Amazon And Availability | Force of Good

Today Amazon reported earnings and they were pretty outstanding (I do not own any AMZN and have not since I unloaded what I purchased as "a friend" on their IPO). Profits doubled. Sales up 41%. Not a bad quarter.

Except it reminded me of what happened this past Sunday.

Amazon’s S3 online storage service experienced significant downtime. It was not available for about 6 hours (they were also down for about 3 hours back in February). That is a ton which I will explain shortly. But for those that do not know, S3 is a distributed storage cloud that many applications such as Twitter and SmugMug use. They charge $.15 per GB/month and $.10 per GB of data transfer in and a sliding scale starting at $.17 per GB of data out (this is more because Amazon has less slack data out due to the site traffic www.amazon.com generates, is mostly all out).

To provide a little background here, it is a little known fact that for a period of time I ran MindSpring’s product development team. The developers all reported up to me. The short story is we were growing so fast we started having some issues pushing products out the door, we went away for a few days to something that became known as the "technology summit", and at the end of the said summit the president of the company gave me the dev team because he wanted one person responsible. We fixed the issues. It is during this time that I become intimately knowledgeable about things such as reliability and availability.

Availability is simply the amount of time a service is available (scheduled maintenance downtown excluded). Availability is typically measured by the number of "nines" delivered. For example the plain old telephone service that you get from AT&T has an availability of five nines or 99.999% (this is sometimes referred to as telco grade). Now back in my ISP days we did not shoot for five nines for core services such as mail and web, it would cost too much to so do. Our objective was four nines or 99.99%. Now removing one little nine may not seem like much but it makes a big difference in the amount of downtime a service has as you can see in the table below.

Uptime (%)	Downtime/Year
99%	87.6 hours (3.65 days)
99.9%	8.76 hours
99.99%	52.56 minutes
99.999%	5.256 minutes
99.9999%	31.536 seconds

99.99% still seems an acceptable level for a mature Internet service. A startup can get away with two, an emerging company three. So how is Amazon doing? For S3 it is pretty straightforward. S3 year to date is less then 99.9% available, which to me, for a paid service is not acceptable. This got me to wonder how Amazon’s own site faired. So I did a little investigating. And to do so I used information from a neat little company called Pingdon that issues reports on such things from time to time.

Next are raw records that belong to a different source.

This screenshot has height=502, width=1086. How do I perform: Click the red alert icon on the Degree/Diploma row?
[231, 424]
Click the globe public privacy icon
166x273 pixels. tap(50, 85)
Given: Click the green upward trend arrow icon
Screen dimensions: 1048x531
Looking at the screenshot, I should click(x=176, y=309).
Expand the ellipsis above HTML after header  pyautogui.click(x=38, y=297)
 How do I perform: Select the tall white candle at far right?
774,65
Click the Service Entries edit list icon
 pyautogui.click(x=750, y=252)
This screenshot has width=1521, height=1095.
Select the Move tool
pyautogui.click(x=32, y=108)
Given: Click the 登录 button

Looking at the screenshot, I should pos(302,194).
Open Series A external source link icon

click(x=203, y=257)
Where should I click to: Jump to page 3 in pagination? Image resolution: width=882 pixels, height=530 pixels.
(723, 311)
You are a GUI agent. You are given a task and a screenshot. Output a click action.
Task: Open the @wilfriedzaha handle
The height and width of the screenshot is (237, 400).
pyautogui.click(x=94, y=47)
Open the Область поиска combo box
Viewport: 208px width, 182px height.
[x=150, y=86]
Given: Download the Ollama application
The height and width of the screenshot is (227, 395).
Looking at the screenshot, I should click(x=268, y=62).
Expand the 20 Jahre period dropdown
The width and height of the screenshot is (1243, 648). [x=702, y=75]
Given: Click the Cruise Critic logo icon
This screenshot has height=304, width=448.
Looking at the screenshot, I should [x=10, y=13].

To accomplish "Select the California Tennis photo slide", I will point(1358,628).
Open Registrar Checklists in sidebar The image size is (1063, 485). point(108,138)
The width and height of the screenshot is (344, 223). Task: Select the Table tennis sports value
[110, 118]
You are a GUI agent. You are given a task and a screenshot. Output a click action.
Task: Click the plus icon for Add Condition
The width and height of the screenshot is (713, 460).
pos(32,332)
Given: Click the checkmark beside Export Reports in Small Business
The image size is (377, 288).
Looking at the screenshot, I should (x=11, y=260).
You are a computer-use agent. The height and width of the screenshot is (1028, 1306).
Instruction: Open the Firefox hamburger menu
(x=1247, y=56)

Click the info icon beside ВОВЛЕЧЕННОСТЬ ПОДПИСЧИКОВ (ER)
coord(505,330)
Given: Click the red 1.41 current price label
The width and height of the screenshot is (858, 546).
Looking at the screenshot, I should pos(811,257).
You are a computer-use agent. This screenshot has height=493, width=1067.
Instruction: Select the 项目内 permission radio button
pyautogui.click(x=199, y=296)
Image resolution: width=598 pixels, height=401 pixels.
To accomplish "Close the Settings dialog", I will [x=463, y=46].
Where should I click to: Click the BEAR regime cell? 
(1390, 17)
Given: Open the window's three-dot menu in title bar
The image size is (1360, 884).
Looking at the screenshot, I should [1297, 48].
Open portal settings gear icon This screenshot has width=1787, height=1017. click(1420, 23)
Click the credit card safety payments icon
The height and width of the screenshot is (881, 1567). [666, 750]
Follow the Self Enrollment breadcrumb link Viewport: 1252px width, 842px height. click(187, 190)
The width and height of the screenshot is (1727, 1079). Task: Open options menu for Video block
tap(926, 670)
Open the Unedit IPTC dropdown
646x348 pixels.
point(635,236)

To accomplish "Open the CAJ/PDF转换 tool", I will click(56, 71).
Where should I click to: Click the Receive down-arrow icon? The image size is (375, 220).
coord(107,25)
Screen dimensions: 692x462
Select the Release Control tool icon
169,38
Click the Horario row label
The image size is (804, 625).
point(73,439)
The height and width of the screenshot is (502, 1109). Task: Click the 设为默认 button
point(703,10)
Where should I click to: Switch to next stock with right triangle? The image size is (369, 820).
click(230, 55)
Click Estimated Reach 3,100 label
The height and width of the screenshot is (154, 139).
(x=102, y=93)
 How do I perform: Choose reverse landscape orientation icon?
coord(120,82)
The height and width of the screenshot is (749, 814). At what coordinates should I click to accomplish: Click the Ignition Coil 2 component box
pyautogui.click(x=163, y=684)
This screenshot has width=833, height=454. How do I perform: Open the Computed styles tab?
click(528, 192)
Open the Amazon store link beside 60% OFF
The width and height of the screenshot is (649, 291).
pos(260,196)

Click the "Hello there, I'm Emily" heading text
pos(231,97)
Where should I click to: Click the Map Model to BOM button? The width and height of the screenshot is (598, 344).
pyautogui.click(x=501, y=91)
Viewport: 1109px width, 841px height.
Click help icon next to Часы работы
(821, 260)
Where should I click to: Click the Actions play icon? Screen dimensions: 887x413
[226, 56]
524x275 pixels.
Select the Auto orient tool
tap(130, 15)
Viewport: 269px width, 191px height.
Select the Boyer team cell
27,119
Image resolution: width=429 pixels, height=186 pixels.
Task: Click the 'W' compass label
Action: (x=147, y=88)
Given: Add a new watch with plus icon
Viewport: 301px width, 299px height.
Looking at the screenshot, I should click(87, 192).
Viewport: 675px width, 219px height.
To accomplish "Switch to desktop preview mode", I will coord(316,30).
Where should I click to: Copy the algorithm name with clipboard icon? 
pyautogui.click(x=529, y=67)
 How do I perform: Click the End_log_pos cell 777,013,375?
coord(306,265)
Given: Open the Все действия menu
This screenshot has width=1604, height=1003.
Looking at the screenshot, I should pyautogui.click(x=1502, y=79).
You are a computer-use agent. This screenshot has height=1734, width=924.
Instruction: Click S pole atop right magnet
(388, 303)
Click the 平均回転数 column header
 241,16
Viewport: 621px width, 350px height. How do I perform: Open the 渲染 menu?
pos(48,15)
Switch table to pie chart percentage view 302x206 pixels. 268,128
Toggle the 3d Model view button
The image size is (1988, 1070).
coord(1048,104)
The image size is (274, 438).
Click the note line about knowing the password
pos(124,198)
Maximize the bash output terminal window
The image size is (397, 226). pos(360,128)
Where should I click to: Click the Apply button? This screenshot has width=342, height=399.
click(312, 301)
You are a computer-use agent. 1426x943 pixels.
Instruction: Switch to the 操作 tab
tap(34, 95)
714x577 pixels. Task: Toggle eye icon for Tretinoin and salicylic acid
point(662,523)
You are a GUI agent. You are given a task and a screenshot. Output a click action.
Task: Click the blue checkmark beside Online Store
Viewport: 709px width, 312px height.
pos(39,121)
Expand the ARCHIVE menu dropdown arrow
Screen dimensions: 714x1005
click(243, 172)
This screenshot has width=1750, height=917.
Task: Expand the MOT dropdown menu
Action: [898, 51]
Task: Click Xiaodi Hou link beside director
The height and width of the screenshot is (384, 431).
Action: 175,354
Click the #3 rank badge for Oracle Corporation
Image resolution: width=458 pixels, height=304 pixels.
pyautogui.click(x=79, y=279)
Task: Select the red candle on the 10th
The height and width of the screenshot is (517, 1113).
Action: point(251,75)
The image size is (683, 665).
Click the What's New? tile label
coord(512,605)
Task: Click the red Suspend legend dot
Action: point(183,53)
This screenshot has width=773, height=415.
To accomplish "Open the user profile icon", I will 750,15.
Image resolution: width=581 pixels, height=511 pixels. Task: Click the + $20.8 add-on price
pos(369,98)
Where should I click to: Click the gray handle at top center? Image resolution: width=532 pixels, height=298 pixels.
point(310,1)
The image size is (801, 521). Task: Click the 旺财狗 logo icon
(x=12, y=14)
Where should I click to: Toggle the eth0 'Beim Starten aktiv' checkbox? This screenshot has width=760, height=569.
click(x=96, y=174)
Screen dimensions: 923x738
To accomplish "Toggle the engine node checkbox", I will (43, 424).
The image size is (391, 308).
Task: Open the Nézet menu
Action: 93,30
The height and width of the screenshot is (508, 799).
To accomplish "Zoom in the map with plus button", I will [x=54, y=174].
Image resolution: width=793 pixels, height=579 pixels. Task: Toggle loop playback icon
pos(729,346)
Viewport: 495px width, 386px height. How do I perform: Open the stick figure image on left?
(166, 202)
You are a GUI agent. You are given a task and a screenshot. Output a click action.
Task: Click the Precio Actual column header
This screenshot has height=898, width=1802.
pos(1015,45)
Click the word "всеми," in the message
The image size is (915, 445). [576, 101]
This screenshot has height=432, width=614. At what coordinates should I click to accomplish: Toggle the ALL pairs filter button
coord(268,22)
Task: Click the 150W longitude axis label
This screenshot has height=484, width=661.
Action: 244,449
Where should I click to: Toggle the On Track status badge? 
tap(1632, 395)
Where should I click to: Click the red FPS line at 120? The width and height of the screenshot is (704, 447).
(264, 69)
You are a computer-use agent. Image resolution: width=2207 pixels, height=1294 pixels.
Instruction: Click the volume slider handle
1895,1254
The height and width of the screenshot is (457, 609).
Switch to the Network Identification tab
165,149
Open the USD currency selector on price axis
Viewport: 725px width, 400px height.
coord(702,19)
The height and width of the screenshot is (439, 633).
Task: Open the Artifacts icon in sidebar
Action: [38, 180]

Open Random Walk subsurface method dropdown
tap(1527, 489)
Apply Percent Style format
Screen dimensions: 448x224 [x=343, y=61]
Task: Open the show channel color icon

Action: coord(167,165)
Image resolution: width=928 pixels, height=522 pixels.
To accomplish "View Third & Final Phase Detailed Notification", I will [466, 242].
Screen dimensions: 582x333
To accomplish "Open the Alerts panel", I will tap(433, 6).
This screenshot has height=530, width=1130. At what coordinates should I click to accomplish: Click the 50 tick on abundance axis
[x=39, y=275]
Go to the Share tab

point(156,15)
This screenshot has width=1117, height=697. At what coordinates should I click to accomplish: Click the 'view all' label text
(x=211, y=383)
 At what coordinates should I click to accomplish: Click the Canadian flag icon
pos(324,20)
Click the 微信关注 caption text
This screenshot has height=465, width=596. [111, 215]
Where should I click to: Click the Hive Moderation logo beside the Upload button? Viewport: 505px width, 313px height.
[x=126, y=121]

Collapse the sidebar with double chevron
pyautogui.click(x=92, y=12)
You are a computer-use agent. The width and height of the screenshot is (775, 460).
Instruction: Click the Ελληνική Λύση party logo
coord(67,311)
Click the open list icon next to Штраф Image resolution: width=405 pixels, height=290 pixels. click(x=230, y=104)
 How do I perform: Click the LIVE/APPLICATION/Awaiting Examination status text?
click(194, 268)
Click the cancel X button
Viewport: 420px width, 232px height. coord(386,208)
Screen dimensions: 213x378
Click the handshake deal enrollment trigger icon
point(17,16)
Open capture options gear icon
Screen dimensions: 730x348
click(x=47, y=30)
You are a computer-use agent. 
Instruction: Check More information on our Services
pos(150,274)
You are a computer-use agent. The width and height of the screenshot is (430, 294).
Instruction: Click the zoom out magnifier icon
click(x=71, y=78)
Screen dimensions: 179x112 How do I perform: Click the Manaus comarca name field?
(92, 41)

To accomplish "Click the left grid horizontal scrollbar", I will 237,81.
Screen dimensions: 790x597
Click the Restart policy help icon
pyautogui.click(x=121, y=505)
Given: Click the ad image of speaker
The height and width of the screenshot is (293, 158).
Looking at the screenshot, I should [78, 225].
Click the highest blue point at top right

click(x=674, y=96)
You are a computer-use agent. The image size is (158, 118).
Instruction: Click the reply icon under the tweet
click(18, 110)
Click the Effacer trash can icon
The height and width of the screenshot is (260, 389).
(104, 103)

The only report on amazon.com was from last April, but through that point of the year the site was only down 21 minutes which on an annual basis equates to just under 99.99% . I find the disparity very interesting.

Now granted most newer web apps are not going to deliver four nines and this pingdom report shows that. The 17 social networking apps that they reported on had an average availability of 99.7%.

Here’s the point. Back in those days of providing Internet services we had "14 Deadly Sins". One of them was "Rely on outside vendors who let us down". All the cuteness of the Twitter fail whale meme aside (which i believe is making some companies/individuals behave like excessive downtime is acceptable), if you are going to build a healthy web or SaaS application business the service needs to be available. If you rely on S3 alone to deliver that availability in a production environment you will fail. You need an effective fall over plan for when S3 goes down.